Sorry to all who's trying to help in the database restoration, but I don't think anyone can do that, because no one knows the system enough... I think the only thing we can do is cluing wht to the attacker...

Terribly sorry to hear about the attack on WHT's database, I hope you can bring the attacker to justice.

I need a signature back!! :( How many posts do i need until i can make one?

SoftWareRevue,

I don't know if it is glitch or not. But now I am receiving a duplicate newsletter sent to the same email address.

Long live WHT! :lovewht:

CP

I also received two emails but they have much bigger fish to fry right now.

I have issues with the new posts not appearing at that page.
Anyone else?

Thanks to WHT and all the staff and community guides who are working very hard to restore WHT. They've restored my premium member status. Thank you :).

Best of luck in restoring everything else as much as you can. These things come unexpectedly and sometimes you can only do so much in response to such things. Best wishes!

I have only been a member on this site for a short time. I think I signed up some time around October as I only seem to have 18 posts. I know I did get up close to 100.

Seems sad to have lost all my posts and my recent thread on uk based reseller hosting options.

I hope that WHT and iNet can fix this site and we can get back up and going. I also know this will take some time.

It is interesting how phpbb.com also got hacked not that long ago either. Why are the hackers seeming to target lots of good community sites at the moment.
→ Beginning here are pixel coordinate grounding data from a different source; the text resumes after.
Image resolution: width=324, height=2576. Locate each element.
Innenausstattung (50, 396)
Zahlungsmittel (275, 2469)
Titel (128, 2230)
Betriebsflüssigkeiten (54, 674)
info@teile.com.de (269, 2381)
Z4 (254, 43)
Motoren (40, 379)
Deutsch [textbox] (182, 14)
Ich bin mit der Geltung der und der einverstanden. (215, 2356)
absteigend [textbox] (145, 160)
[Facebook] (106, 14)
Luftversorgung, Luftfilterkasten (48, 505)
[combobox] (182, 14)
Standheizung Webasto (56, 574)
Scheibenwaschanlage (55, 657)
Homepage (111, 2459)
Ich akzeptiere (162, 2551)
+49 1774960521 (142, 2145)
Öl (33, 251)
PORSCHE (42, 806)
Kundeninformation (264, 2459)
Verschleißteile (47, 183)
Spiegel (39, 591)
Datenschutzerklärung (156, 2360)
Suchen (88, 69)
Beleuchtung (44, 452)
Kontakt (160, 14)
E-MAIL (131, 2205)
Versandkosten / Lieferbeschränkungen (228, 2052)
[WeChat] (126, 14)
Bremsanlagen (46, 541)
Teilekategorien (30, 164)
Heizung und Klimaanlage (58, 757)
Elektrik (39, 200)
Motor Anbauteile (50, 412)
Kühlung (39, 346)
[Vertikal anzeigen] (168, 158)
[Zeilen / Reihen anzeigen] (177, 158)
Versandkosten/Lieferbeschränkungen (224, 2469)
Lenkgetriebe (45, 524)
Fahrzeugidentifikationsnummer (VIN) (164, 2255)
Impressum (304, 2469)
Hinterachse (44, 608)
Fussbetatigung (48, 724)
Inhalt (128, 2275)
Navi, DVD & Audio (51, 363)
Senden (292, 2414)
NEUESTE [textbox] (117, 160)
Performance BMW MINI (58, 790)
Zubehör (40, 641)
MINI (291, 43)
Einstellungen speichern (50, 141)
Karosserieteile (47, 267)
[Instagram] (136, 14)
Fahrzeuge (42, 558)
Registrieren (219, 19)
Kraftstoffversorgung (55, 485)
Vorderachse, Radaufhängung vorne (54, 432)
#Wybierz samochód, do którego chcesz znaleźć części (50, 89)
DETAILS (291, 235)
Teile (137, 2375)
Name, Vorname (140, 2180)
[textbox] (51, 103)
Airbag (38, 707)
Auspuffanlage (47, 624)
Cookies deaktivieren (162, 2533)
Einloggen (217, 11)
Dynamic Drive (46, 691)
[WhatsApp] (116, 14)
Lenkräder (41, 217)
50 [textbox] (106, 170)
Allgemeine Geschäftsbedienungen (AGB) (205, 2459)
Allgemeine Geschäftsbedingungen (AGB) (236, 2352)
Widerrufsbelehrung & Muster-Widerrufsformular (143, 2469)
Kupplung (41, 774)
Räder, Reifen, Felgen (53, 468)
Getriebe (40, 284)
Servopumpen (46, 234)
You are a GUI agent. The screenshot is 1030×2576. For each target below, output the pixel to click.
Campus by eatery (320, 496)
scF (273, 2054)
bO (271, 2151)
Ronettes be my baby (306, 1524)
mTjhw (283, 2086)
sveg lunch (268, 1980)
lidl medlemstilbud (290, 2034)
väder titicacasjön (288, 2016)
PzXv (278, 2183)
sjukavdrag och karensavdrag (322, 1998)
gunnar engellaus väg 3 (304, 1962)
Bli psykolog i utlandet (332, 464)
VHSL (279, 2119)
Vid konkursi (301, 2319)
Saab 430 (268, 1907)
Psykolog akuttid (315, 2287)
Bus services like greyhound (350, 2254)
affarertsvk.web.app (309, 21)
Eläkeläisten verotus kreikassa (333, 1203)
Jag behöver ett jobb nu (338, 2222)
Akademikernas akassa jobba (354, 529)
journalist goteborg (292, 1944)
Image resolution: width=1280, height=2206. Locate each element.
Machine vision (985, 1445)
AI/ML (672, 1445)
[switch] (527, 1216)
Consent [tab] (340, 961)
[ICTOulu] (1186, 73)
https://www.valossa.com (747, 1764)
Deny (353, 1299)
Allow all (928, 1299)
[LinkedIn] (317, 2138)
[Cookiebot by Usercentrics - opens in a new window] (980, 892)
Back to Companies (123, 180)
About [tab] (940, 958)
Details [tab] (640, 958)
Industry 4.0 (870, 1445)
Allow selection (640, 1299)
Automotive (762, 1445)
It definitely goes to show you need to accomodate for all possible solutions with backups! Even those you haven't thought of. Which is very difficult of course!

I hope that this will allow the WHT community as a whole to learn from it and all to be more security minded.

I think a security section would be appropriate for the site where users can post up security issues and get help with them so that anyone else in the same situation can learn from it.

I look forward to hopefully getting all posts back. It is a shame! I know other users have lost a lot more than me :(

Anyhow enough of this.

I have been thinking about a premium membership for sometime now. I think I will join in the coming weeks to support the community!

Now lets get WHT back on its feet! :P

much bigger fish to fry right now. Them fish never leave an Ed's mind. :P

I need a signature back!! How many posts do i need until i can make one?

From the rules (http://www.webhostingtalk.com/rules.php):

Signatures:
Are a benefit extended to WHT members who have made 10 helpful posts and completed 7 days of registration.

Very sad to hear about this and looking forward to WHT bouncing back from the damage done! I am certain we will all band together and unleash the posting :)

Ten helpful posts and seven days

I need a signature back!! :( How many posts do i need until i can make one?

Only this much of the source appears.